Parallel solver for shifted systems in a hybrid CPU-GPU framework
This paper proposes a combination of a hybrid CPU–GPU and a pure GPU software implementation of a direct algorithm for solving shifted linear systems $(A - \sigma I)X = B$ with large number of complex shifts $\sigma$ and multiple right-hand sides. Such problems often appear e.g. in control theory when evaluating the transfer function, or as a part of an algorithm performing interpolatory model reduction, as well as when computing pseudospectra and structured pseudospectra, or solving large linear systems of ordinary differential equations. The proposed algorithm first jointly reduces the general full $n\times n$ matrix $A$ and the $n\times m$ full right-hand side matrix $B$ to the controller Hessenberg canonical form that facilitates efficient solution: $A$ is transformed to a so-called $m$-Hessenberg form and $B$ is made upper-triangular. This is implemented as blocked highly parallel CPU–GPU hybrid algorithm; individual blocks are reduced by the CPU, and the necessary updates of the rest of the matrix are split among the cores of the CPU and the GPU. To enhance parallelization, the reduction and the updates are overlapped. In the next phase, the reduced $m$-Hessenberg–triangular systems are solved entirely on the GPU, with shifts divided into batches. The benefits of such load distribution are demonstrated by numerical experiments.

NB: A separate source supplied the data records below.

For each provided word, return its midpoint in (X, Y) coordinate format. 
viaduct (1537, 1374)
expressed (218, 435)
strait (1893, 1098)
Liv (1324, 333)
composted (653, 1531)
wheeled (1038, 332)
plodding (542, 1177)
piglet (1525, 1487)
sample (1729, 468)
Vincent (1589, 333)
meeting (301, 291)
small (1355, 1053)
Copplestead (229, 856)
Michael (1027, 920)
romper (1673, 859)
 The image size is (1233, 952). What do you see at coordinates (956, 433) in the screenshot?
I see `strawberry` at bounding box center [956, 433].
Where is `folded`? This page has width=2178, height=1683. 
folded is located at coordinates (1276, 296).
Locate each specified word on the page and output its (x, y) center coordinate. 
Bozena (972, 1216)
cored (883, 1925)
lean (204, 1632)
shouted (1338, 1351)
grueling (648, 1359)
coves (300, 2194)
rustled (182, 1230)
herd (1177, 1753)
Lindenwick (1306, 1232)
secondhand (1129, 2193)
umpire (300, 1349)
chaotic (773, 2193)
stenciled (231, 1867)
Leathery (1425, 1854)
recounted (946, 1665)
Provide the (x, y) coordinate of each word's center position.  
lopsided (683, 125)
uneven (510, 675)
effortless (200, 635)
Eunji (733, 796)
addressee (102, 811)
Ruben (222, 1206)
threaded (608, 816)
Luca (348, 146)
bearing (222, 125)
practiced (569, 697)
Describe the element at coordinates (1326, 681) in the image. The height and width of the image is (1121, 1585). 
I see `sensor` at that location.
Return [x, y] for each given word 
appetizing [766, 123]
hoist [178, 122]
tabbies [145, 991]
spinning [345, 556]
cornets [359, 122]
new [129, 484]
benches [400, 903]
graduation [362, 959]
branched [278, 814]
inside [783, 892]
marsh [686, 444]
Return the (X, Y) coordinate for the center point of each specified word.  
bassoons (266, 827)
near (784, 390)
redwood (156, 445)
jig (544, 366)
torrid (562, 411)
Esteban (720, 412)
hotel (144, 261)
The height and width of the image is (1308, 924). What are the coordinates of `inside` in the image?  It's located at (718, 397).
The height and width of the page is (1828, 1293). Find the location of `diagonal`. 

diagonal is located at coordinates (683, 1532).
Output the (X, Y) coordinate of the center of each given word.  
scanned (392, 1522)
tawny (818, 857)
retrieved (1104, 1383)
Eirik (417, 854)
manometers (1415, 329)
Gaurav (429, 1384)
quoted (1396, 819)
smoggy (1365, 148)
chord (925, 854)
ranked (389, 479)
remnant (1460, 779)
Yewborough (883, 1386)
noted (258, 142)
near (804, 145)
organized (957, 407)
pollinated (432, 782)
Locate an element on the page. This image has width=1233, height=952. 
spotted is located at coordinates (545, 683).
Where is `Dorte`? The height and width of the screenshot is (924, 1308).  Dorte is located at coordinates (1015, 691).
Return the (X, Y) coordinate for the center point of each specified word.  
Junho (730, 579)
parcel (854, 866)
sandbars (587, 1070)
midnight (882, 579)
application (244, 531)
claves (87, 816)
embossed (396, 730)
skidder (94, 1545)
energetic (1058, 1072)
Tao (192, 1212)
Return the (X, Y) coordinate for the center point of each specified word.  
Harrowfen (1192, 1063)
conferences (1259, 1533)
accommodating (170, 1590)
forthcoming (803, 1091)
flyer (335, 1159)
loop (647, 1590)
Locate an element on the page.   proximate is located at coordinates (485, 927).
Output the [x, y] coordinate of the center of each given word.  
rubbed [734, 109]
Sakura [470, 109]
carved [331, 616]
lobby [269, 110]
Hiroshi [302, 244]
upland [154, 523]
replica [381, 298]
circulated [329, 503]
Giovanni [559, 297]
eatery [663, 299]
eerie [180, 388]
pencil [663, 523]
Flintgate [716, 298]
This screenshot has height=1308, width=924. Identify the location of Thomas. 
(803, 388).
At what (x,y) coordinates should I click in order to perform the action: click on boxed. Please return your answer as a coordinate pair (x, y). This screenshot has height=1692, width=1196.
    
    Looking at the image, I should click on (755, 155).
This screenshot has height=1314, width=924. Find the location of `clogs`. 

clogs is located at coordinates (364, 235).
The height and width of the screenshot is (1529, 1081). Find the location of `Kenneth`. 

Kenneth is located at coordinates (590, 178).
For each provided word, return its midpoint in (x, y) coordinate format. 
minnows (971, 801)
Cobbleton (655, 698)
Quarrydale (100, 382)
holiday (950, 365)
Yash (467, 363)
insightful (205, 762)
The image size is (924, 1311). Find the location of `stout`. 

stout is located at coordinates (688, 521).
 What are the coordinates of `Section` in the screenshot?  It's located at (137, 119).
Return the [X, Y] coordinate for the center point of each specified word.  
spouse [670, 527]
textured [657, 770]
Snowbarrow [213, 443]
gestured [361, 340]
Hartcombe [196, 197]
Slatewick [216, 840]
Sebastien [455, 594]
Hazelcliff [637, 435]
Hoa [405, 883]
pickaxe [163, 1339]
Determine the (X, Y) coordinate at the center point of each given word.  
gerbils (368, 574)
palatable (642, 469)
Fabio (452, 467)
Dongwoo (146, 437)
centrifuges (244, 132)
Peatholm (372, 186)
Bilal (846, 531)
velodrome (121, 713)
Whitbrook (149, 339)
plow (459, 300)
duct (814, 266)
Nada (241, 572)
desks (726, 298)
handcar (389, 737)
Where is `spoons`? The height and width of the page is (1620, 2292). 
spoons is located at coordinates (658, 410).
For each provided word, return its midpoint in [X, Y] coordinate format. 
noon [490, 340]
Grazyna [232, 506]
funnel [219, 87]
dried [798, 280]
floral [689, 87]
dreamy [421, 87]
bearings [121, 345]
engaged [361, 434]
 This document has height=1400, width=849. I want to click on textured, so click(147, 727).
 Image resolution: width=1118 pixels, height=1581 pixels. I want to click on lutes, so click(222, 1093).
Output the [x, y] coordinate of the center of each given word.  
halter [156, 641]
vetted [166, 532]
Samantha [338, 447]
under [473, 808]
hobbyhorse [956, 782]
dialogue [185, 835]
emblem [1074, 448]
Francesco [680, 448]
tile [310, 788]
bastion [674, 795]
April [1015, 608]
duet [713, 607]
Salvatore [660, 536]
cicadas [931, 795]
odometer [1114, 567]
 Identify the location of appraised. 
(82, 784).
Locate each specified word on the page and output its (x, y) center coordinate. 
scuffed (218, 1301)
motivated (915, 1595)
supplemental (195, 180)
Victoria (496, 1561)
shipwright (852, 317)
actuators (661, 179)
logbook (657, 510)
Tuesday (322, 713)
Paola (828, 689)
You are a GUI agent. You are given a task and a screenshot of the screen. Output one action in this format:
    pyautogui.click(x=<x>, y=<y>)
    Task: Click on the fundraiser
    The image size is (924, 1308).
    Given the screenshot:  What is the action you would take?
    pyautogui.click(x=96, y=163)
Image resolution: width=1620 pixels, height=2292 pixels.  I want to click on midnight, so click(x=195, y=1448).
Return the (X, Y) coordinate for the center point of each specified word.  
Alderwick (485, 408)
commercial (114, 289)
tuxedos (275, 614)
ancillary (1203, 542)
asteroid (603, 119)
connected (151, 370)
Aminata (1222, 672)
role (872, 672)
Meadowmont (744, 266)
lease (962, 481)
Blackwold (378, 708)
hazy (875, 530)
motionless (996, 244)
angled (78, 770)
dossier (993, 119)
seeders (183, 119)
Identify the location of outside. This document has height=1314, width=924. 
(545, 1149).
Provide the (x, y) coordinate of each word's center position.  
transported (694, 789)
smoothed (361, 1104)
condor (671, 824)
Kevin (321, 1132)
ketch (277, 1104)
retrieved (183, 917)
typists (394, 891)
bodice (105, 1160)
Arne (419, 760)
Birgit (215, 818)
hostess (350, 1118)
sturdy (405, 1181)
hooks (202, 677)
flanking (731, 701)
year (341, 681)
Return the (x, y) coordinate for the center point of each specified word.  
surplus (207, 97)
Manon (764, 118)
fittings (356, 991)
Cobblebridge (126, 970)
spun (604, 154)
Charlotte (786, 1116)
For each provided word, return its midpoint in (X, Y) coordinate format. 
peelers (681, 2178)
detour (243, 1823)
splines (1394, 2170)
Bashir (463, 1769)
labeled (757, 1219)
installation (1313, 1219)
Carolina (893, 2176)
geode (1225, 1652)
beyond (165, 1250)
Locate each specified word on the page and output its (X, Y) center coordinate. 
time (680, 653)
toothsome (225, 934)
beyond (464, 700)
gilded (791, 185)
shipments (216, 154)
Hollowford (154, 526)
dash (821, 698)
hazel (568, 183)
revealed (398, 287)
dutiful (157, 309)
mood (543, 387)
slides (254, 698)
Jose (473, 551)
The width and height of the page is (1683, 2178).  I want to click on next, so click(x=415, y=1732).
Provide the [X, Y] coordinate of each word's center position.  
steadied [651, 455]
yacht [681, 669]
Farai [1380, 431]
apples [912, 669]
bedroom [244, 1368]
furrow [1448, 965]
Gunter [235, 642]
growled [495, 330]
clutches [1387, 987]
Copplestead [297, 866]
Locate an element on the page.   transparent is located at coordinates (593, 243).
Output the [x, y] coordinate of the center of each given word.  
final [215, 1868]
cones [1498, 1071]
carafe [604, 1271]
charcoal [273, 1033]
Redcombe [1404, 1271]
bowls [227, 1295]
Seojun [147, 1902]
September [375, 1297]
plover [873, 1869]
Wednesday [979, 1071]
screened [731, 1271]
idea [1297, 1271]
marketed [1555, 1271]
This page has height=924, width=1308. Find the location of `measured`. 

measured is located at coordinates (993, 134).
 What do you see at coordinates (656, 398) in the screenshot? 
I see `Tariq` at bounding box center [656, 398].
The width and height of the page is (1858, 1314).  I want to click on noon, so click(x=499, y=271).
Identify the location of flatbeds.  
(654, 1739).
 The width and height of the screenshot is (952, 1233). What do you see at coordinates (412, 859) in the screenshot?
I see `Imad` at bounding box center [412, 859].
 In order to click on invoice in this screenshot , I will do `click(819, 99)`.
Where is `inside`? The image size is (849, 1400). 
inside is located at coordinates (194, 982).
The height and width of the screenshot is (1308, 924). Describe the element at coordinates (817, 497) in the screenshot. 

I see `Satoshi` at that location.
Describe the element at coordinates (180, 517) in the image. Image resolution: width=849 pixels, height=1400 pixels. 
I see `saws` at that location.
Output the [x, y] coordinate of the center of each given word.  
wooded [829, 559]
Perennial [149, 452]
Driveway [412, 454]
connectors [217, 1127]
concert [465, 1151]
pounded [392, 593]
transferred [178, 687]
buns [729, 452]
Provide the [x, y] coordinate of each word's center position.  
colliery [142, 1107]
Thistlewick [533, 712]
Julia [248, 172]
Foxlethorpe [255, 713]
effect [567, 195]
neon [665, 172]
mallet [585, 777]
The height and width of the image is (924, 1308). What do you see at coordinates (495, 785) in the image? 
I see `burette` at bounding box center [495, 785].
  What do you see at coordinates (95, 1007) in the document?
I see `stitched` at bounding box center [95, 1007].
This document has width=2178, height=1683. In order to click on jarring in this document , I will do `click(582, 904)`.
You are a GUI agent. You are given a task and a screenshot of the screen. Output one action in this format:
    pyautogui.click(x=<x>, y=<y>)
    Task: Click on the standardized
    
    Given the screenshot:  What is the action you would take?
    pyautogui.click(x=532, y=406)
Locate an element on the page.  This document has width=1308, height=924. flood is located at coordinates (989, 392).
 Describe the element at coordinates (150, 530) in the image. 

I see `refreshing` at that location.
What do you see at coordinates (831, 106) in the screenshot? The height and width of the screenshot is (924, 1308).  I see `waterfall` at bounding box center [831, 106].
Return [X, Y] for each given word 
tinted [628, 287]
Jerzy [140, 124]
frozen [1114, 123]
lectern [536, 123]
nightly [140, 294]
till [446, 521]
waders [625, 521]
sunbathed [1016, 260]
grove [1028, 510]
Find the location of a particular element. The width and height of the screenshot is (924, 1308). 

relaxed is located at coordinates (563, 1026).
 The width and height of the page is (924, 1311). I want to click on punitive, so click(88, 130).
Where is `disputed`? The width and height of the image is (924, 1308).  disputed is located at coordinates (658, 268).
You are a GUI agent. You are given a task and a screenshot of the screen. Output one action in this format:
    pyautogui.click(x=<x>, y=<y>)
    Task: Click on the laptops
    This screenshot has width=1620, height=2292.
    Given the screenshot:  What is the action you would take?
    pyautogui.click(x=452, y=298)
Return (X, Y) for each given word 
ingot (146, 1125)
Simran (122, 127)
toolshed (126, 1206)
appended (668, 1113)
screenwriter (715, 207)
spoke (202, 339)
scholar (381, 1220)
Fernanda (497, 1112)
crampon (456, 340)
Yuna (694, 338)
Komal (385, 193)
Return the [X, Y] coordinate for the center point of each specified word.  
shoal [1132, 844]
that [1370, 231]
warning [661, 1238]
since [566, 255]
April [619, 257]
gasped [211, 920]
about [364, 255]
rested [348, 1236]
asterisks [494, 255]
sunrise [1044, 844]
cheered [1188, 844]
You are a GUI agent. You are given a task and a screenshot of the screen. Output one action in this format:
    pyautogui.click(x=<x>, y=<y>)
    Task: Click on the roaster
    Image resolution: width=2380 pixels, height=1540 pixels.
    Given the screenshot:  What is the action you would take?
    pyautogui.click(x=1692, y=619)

In particular, we show that our proposed implementation provides an excellent basis for efficient implementations of computational methods in systems and control theory, from evaluation of transfer function to the interpolatory model reduction.
💡 Research Summary
The paper addresses the computational bottleneck that arises when solving a large number of shifted linear systems of the form ((A-\sigma I)X = B) with many complex shifts (\sigma) and multiple right‑hand sides. Such systems appear in control‑theoretic tasks such as transfer‑function evaluation, interpolatory model reduction (e.g., IRKA), and the computation of (structured) pseudospectra. The authors propose a two‑phase direct algorithm that exploits a hybrid CPU–GPU architecture.
In the first phase the matrix pair ((A,B)) is reduced to a controller‑Hessenberg form: (A) becomes an (m)-Hessenberg matrix (zero entries below the (m)-th sub‑diagonal) and (B) becomes upper‑triangular. This reduction proceeds in a blocked fashion. The matrix is divided into column panels; each panel is further split into mini‑panels of width (m). Householder reflectors are generated on the CPU for each panel, while the trailing‑matrix updates are performed concurrently on the GPU using high‑performance BLAS‑3 kernels (cuBLAS). The reduction and update steps are overlapped, minimizing idle time on both devices. The QR factorization of (B) and the final orthogonal similarity transformations involving the small matrices (Q_B) and (Q_A) are kept on the CPU to avoid unnecessary data movement.
The second phase solves the shifted systems that are now of the form ((\tilde A - \sigma I)^{-1}\tilde B), where (\tilde A) is (m)-Hessenberg and (\tilde B) is triangular. Shifts are processed in batches that fit into GPU memory. For each batch the algorithm annihilates the (m) sub‑diagonals of all shifted matrices simultaneously. This requires many small RQ factorizations; each is carried out by a distinct thread block, while the bulk of the matrix updates again relies on cuBLAS. Consequently, thousands of shifts can be solved in parallel, with the computational cost dominated by highly optimized matrix‑multiply operations.
The authors integrate the solver into the IRKA algorithm, where each iteration demands the solution of (2r) shifted systems. Numerical experiments on matrices of size up to (n=10^4) with (m) up to a few hundred and several thousand shifts demonstrate speed‑ups of 5–10× over the best CPU‑only implementation and up to 30× when the GPU performance approaches that of a dense DGEMM. The paper also reports favorable scaling when the number of shifts grows, confirming that the batch‑processing strategy effectively utilizes GPU resources.
Implementation details include a two‑level blocking scheme, careful layout of data in column‑major order for cuBLAS compatibility, and the use of asynchronous streams to overlap data transfers with computation. The authors note that the orthogonal matrices (Q_B) and (Q_A) cancel out in the final solution, so they need not be stored, further reducing memory pressure.
In conclusion, the work delivers a practical, high‑performance direct solver for large families of shifted linear systems. By combining a CPU‑driven reduction to a controller‑Hessenberg form with a GPU‑centric batch solver, the method achieves near‑DGEMM performance on modern heterogeneous platforms. The authors suggest that extensions to multi‑GPU systems and further kernel‑level optimizations for complex arithmetic could broaden the applicability to even larger problems in scientific computing and control engineering.